“0.86”: The statistic about Korea that this year’s Nobel-winning economist knows by heart

Posted on : 2023-10-11 16:59 KST Modified on : 2023-10-11 16:59 KST
Claudia Goldin was awarded the Nobel Memorial Prize in Economic Science for her scholarship on the gender wage gap
Claudia Goldin, a professor at Harvard University, speaks at a press conference at Harvard in Cambridge, Massachusetts, on Oct. 9 after being awarded the Nobel Memorial Prize in Economic Science for 2023. (AFP/Yonhap)
Claudia Goldin, a professor at Harvard University, speaks at a press conference at Harvard in Cambridge, Massachusetts, on Oct. 9 after being awarded the Nobel Memorial Prize in Economic Science for 2023. (AFP/Yonhap)

When Harvard University professor Claudia Goldin, who was selected as the recipient of the 2023 Nobel in economics, was asked by a Korean reporter during a press conference on Monday about whether the low birth rate in Korea could be attributed to women’s work-life balance, she quickly produced a figure off the top of her head: 0.86, Korea’s total fertility rate.

She went on to say that when economies develop too quickly, they’re bound to clash with tradition.

South Korea is the only member of the Organisation for Economic Co-operation and Development with a total fertility rate below 1.0, a figure so noteworthy that Goldin knew the country’s birth rate for the first quarter of last year as provisionally determined by Statistics Korea for March 2022 and made public the following May — 0.86 — by heart.

The total fertility rate is the average number of children women of child-bearing age are estimated to have in their lifetime. The figure, which fluctuated significantly in the past, hit a record low of 0.7 during the second quarter of this year.

Goldin said that it was rare to find countries that experienced economic change as quickly as South Korea did in the second half of the 20th century, as are countries that transformed into one concentrated in one city, bringing attention to South Korea’s rapid economic growth.

While remarking that the US underwent such changes over a much longer period of time, enabling past generations to adjust to changes brought on by new generations, Goldin pointed out that there was less room for such adjustments in South Korea and Japan. Her observation indicates that rapid economic growth led to higher education levels and increased social advancement for women, despite which social systems and culture didn’t keep up, intensifying the problem of low birth.

A panel announces Claudia Goldin as the 2023 winner of the Nobel Memorial Prize in Economic Science at the Royal Swedish Academy of Sciences in Stockholm, Sweden. (Xinhua/Yonhap)
A panel announces Claudia Goldin as the 2023 winner of the Nobel Memorial Prize in Economic Science at the Royal Swedish Academy of Sciences in Stockholm, Sweden. (Xinhua/Yonhap)

Goldin also noted South Korea’s corporate culture. She diagnosed that low birth “is not simply a problem of what goes on in the family and the home,” assessing that it is a problem of workplaces that “haven’t caught up” with rapid changes either.

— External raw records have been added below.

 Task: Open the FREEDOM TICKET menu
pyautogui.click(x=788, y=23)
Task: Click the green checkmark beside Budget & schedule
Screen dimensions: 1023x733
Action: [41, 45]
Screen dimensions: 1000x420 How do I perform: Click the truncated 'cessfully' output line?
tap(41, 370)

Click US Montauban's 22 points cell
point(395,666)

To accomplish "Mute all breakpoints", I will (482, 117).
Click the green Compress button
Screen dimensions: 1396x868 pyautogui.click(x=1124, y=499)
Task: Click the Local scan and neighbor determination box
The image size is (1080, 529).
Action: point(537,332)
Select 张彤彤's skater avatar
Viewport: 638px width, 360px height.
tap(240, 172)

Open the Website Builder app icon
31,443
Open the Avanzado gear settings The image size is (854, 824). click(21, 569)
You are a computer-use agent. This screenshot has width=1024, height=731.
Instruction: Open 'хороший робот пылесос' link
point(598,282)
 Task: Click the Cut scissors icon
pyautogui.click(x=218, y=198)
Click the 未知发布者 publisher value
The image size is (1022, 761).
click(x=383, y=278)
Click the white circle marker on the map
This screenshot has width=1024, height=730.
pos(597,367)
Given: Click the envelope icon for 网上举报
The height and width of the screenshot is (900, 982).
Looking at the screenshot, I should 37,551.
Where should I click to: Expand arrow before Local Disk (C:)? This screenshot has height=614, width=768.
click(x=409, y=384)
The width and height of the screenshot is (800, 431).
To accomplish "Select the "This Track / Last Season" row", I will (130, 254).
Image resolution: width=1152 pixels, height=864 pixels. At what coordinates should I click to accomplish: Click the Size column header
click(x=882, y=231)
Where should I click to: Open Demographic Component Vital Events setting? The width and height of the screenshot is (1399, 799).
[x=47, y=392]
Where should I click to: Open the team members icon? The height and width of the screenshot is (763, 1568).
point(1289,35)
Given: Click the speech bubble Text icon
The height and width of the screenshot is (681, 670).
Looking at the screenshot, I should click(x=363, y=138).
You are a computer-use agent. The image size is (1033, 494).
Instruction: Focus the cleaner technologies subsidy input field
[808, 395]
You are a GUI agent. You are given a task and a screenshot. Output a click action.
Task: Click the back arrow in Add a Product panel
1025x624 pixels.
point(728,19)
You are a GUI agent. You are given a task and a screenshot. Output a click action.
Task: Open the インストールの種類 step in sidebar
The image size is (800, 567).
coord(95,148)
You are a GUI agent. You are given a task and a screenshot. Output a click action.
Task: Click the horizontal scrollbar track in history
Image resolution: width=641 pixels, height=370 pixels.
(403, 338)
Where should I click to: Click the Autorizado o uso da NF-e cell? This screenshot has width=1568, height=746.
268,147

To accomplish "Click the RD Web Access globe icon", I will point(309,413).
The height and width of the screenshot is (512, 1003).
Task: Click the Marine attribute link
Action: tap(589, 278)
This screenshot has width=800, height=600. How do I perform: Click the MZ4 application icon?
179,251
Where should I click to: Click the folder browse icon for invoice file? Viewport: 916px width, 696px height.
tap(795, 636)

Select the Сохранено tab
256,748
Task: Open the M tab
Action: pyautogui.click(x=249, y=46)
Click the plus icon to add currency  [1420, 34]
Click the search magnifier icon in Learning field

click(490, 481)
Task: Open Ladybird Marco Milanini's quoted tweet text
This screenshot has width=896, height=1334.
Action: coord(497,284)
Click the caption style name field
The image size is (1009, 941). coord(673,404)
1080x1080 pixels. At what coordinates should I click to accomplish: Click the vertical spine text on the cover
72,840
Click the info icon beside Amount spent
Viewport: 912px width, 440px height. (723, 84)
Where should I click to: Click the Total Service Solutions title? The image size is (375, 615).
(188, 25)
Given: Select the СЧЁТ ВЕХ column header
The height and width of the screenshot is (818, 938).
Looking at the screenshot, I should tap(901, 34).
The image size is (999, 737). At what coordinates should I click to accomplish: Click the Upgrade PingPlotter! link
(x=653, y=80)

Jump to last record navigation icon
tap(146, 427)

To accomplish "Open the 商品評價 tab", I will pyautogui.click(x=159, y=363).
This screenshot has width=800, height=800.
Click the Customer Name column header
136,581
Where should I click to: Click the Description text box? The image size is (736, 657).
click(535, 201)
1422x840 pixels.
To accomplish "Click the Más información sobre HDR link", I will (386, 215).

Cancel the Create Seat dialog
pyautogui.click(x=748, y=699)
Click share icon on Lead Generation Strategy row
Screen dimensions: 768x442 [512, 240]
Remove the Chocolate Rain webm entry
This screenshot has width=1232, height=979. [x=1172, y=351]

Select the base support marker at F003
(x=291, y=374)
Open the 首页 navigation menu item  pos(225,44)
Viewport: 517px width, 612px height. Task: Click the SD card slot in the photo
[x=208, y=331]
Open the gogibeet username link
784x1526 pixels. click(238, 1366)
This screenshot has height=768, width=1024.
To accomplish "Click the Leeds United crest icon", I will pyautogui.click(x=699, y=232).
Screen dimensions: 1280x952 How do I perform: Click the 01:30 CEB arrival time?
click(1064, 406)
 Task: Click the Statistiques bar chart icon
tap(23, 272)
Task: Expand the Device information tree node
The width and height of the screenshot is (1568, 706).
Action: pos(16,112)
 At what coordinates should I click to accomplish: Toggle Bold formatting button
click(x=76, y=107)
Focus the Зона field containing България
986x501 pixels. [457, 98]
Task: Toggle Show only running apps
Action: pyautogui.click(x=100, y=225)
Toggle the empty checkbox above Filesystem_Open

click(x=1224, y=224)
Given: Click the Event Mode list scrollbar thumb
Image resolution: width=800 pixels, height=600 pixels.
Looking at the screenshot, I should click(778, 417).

Goldin suggested that the older generation and men should change their outlook in order to solve the problem of low birth. Arguing that the problem is very hard to provide an answer to and difficult to change in a short period of time, as many issues are interlinked, the economist stressed the need to educate people who can influence the older generation, especially their sons rather than their daughters. Social and cultural views must be changed through continued education, her reasoning went.

Born in New York in 1946, Goldin studied microbiology at Cornell University and received her master’s and doctoral degree in economics from the University of Chicago. In 1990, she became the first woman professor to be tenured in Harvard University’s economics department. She currently teaches economic history and the economics of work and family at the university.

Goldin researched topics such as the history of women’s quest for career and family, the impact of the birth control pill on women’s careers and marriage, and the reason women’s college entrance rate is higher than that of men.

Her book “Career and Family,” which was published in October 2021, was translated into Korean. In this book, Goldin traces the reason behind the gender wage gap in the past century by categorizing college-educated women in the US into five different generations. She argues that the top reason for a gender wage gap between men and women of the same education level is “greedy work.” When couples have a child, men and women divide their labor, the former usually remaining in workplaces that demand them to work long hours and respond to irregular schedules in unrelenting intervals while the latter chooses a flexible job that allows them to leave the office whenever something urgent happens, worsening the wage gap.